Published: Wednesday, Feb. 6, 2013 - 12:00 am | Page 6B
Last Modified: Wednesday, Feb. 6, 2013 - 7:52 am

WASHINGTON – By most economic measures, the moribund housing sector seems to have turned a corner and is now firmly in recovery. For many homeowners, however, it may still feel like a statistical rebound because an improving housing sector is not the same as a healthy one.

Economists are broadly in agreement that housing is no longer weighing against economic growth and will be a positive contributor in 2013.

That's supported by most measurements of the housing sector, be they starts of new single-family homes, sales of existing homes, rising median home prices or shrinking foreclosures as a percentage of total sales.

"The current forecast is for 5 million existing homes and 500,000 new single-family (housing starts), that's a pretty healthy growth in existing sales of about 8.5 percent," said Danielle Hale, director of housing statistics for the National Association of Realtors.

Sounds good, but there is a sobering footnote.

"They're coming off of extraordinarily low levels," cautioned Hale. "That's still a below-trend growth rate."

After several years of false projections that housing had hit bottom, it appears the sector truly is in recovery mode.

"I think housing has clearly bottomed. But I think there (are) clearing skies, not blue skies," said Mark Vitner, senior economist with Wells Fargo Securities in Charlotte, N.C. "It's going to be years for housing to get back to what's considered normal."

Pending home sales, although declining in December, have stayed above year-ago averages for 20 consecutive months, according to data released Monday by the National Association of Realtors.

And the group reported earlier in January that housing was at record affordability rates in 2012, for the second straight year. "Distress" sales, which in 2011 represented 32 percent of all home sales, fell to 24 percent last year.

An improving housing market is important for U.S. economic growth. For much of 2005 and 2006, investment in residential housing ranged between 5.5 percent and 6.3 percent of the nation's gross domestic product, the broadest measure of the sale of goods and services. It plunged during the financial crisis of 2008, dropping to just 2.2 percent of GDP for most of 2011 and climbing to just 2.6 percent of GDP in the final three months of 2012.

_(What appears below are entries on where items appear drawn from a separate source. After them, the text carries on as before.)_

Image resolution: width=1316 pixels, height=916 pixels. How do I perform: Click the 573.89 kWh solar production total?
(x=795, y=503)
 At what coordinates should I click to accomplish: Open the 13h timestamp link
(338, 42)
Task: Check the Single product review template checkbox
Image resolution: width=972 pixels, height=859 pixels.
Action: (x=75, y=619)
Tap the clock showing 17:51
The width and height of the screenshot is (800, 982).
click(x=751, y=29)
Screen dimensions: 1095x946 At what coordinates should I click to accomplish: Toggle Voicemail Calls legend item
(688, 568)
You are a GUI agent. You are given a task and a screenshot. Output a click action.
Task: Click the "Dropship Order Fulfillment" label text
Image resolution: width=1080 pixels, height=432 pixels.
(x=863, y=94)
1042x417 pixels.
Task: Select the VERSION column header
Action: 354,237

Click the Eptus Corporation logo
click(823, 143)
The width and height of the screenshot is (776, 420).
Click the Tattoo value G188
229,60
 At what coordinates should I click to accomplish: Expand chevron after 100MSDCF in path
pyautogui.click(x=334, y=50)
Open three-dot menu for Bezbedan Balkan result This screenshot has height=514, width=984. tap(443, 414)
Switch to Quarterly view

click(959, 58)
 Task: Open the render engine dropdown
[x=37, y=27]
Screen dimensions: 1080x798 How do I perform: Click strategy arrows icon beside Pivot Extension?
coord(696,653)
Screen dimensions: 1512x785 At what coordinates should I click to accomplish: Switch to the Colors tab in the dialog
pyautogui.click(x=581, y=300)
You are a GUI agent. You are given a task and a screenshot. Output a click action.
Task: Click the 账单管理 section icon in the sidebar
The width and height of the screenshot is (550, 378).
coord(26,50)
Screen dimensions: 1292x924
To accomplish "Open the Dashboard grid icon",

Whether it's a good or a bad market depends on perspective. For the first 11 months of 2012, a housing affordability index compiled by the Realtors' group showed record levels, and that's great for buyers. The index measures the relationship between median home prices, median family income and mortgage rates.

And prices are going up, which would seem good news for sellers. The latest read from the closely followed Case-Shiller Indices, which track metropolitan home prices in 10-city and 20-city composites, was positive.

The creator of the indices, Yale University economist Robert Shiller, isn't ready to declare victory for the housing sector. Interviewed on Jan. 24 by Bloomberg Television at the World Economic Forum in Davos, Switzerland, Shiller said there's still much uncertainty ahead.

"The short-term indicators are up now, it definitely looks better, but we saw that in 2009," he said, referring to a period in which homebuyer tax credits helped spur sales, but homebuying faded when the tax credits were removed.

In hard-hit cities, rising prices reflect the fact that distress sales are now a smaller percentage of total sales. But in more stable areas, higher prices partly reflect a shrinking inventory of homes for sale. This is because many homeowners who'd like to sell their homes still owe more than they're worth and keep them off the market.

The National Association of Realtors reports that December 2012 inventory was almost 22 percent below December 2011. With fewer homes on the market, some areas are experiencing bidding wars reminiscent of the housing boom in 2005 and 2006.

The tight inventories are likely to translate into higher prices in 2013. By historical standards, buying will still be cheap, just not as cheap as in 2011 and 2012. That's evident in California, which last year closed with a bang that's unlikely to be repeated in 2013. The California Association of Realtors reported on Jan. 15 that median home prices were up 27 percent between December 2011 and December 2012. Sales volume was up by a more modest 5.4 percent compared with 2011.

"The substantial increase in price was due in large part to a significant increase of higher-priced properties, while inventory constraints continued to constrict sales of lower-priced homes," the group said in a cautious report. "Price increases are not expected to continue at a high pace in 2013."

Moody's Analytics forecasts price declines for much of California. Coastal cities such as San Diego and San Francisco are expected to see rising home prices, but not so for inland metropolitan areas.

"Sacramento is relatively better off because it has a more stable income base. (In) Stockton, Modesto and Merced … we expect foreclosure sales to keep pushing down on prices … for the next two or three quarters," said Carbacho-Burgos.